* Your instructions *
After locating the line that contains "The width and height of the screenshot is (872, 675).", quote it and all lines after it through the end of the entries, and nothing more. Pictures stay out.

[Extracted entries — start]

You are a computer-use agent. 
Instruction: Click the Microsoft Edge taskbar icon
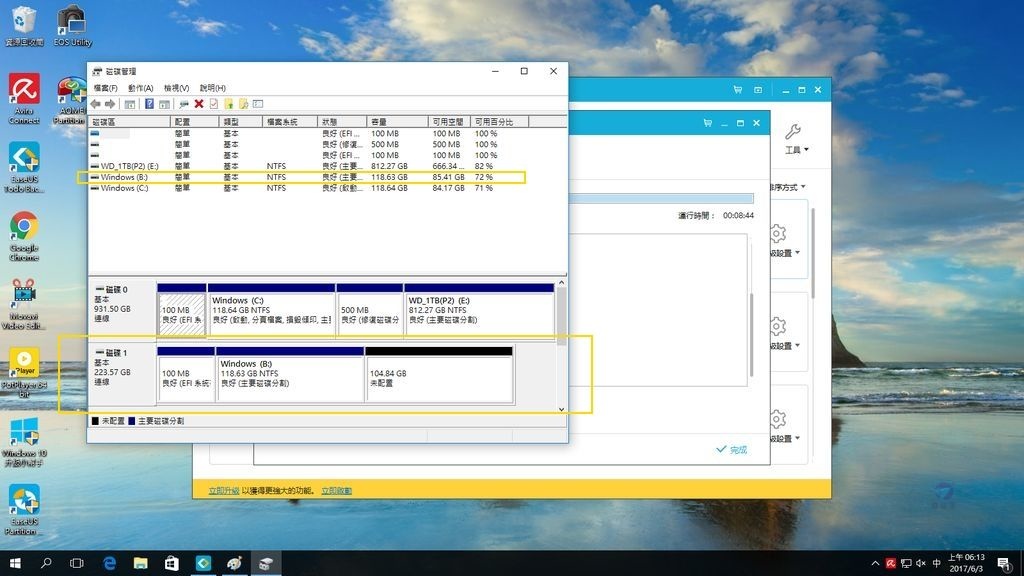pos(109,564)
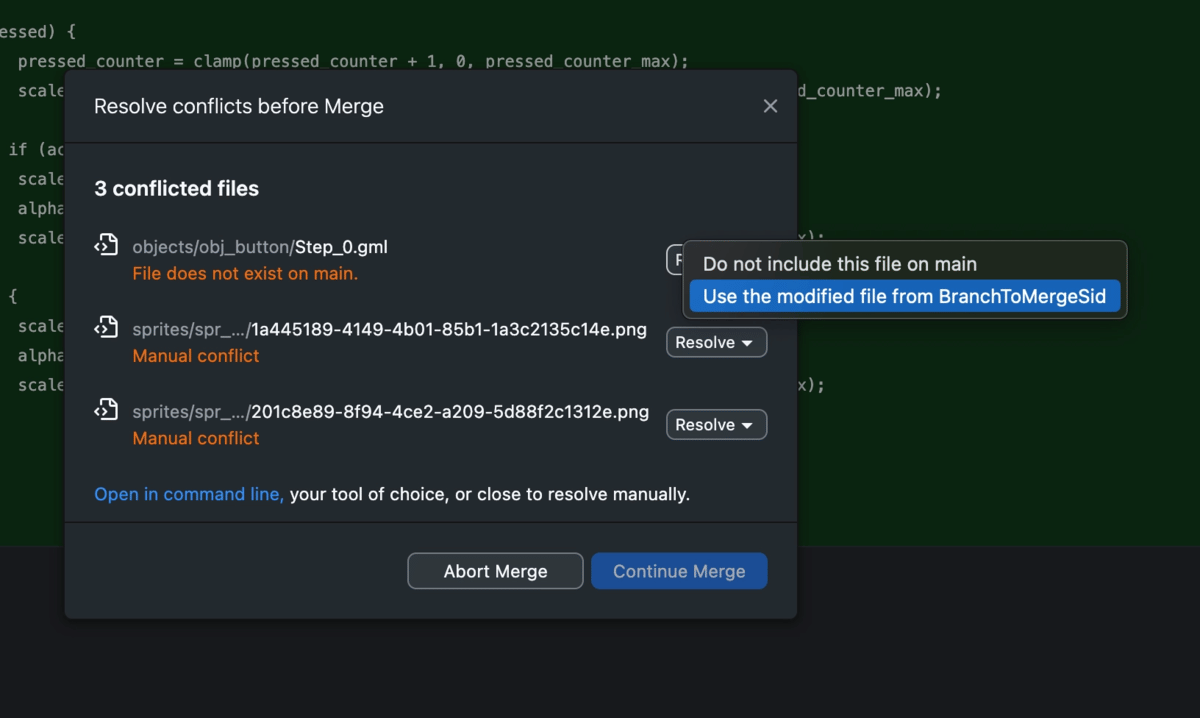1200x718 pixels.
Task: Select the objects/obj_button/Step_0.gml file name
Action: tap(260, 247)
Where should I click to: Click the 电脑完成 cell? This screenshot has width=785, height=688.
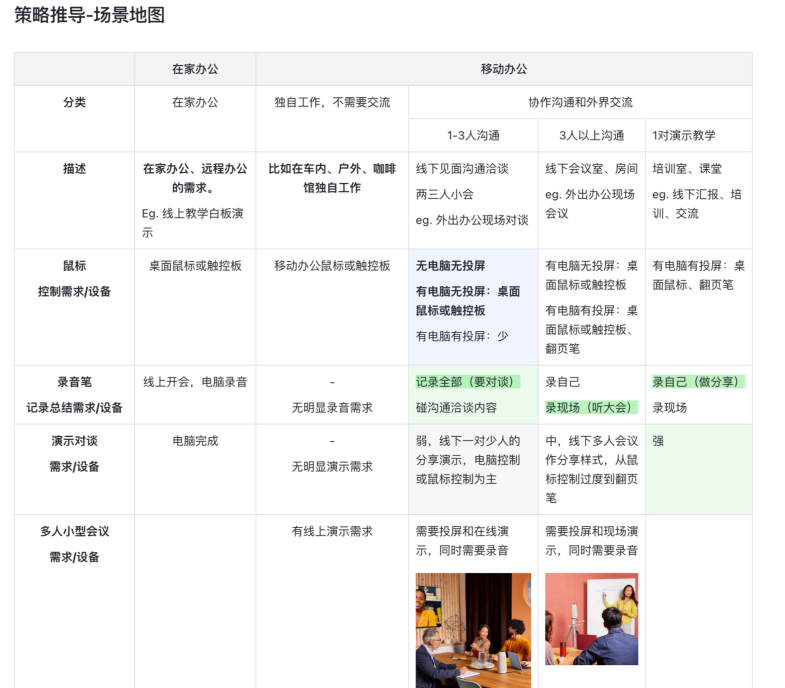point(195,441)
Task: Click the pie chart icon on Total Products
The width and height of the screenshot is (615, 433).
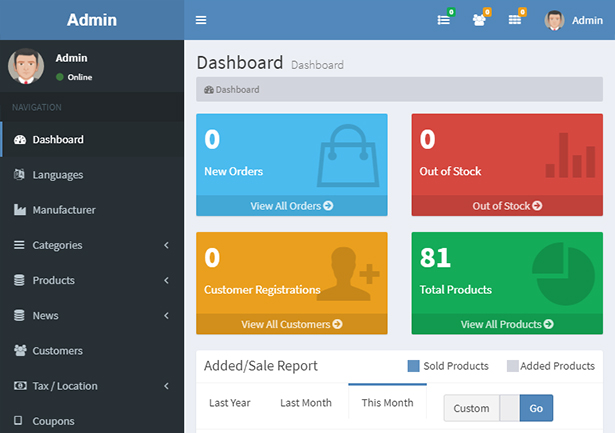Action: (563, 273)

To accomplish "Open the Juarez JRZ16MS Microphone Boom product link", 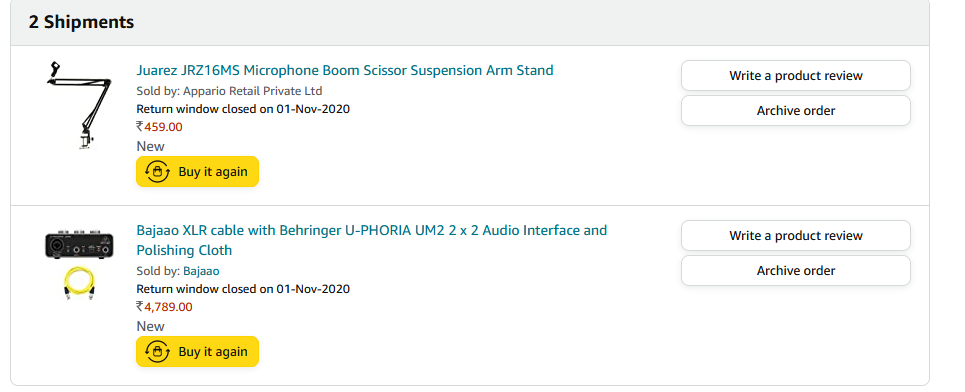I will pos(345,70).
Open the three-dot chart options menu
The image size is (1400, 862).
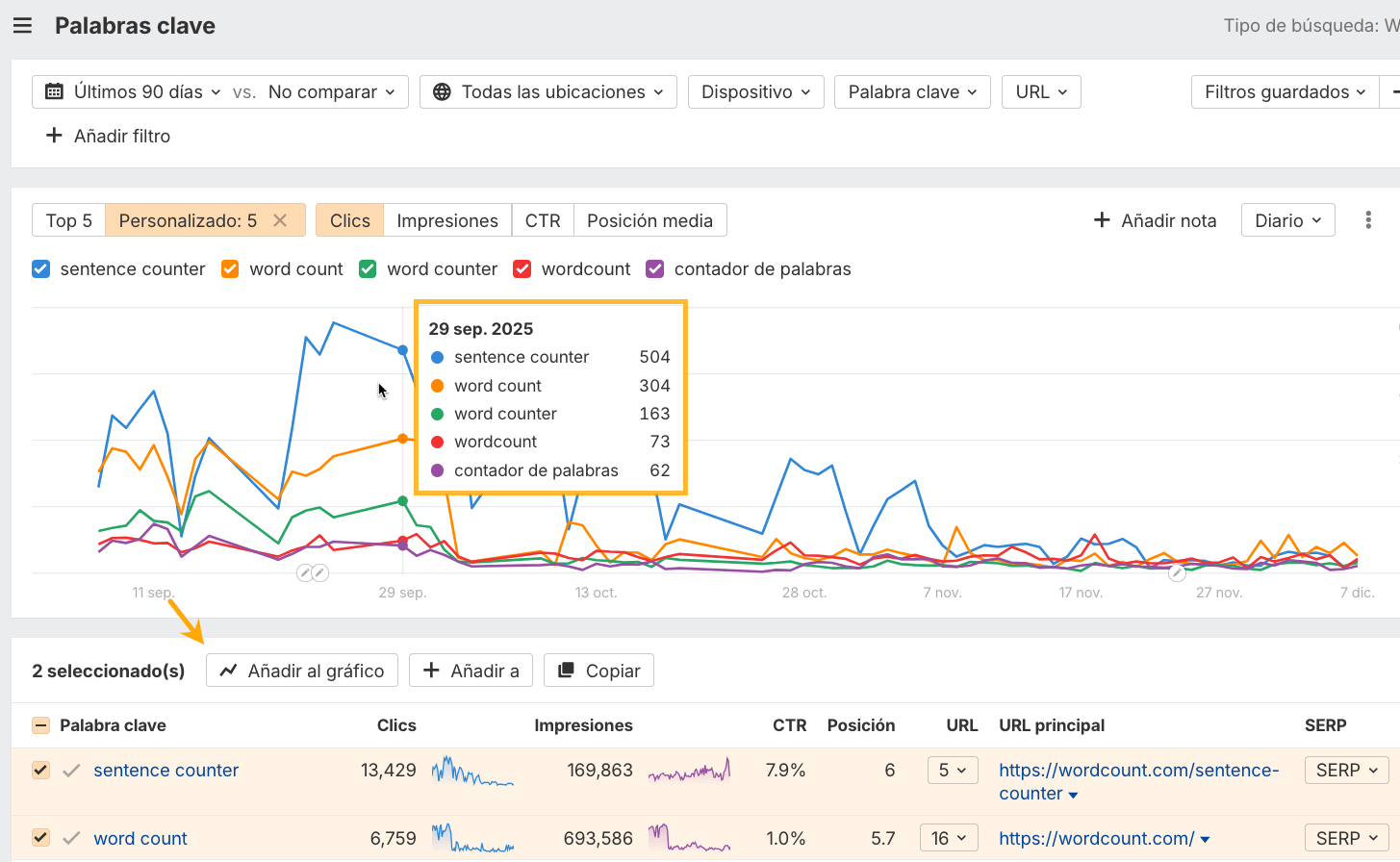pyautogui.click(x=1367, y=219)
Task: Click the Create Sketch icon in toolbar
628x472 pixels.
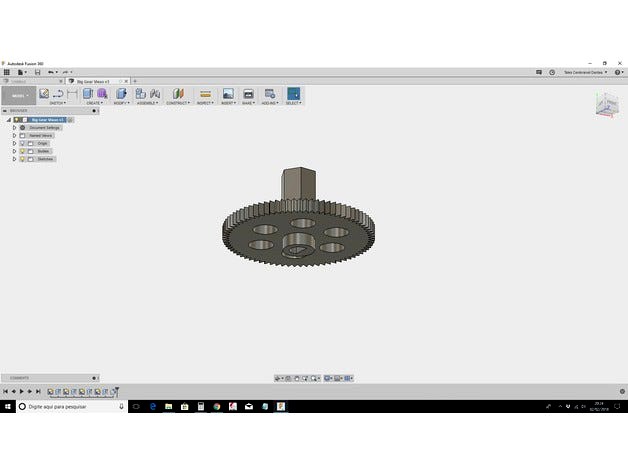Action: pos(44,94)
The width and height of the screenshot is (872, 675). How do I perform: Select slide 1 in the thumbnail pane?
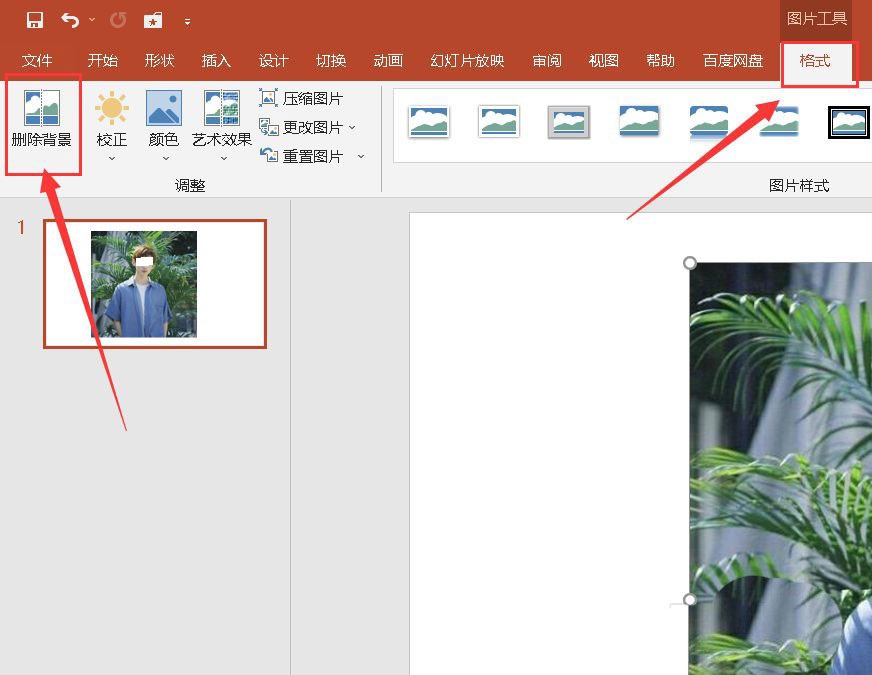155,283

[Extracted entries — finish]

* Output below *
The width and height of the screenshot is (872, 675). How do I perform: Select slide 1 in the thumbnail pane?
155,283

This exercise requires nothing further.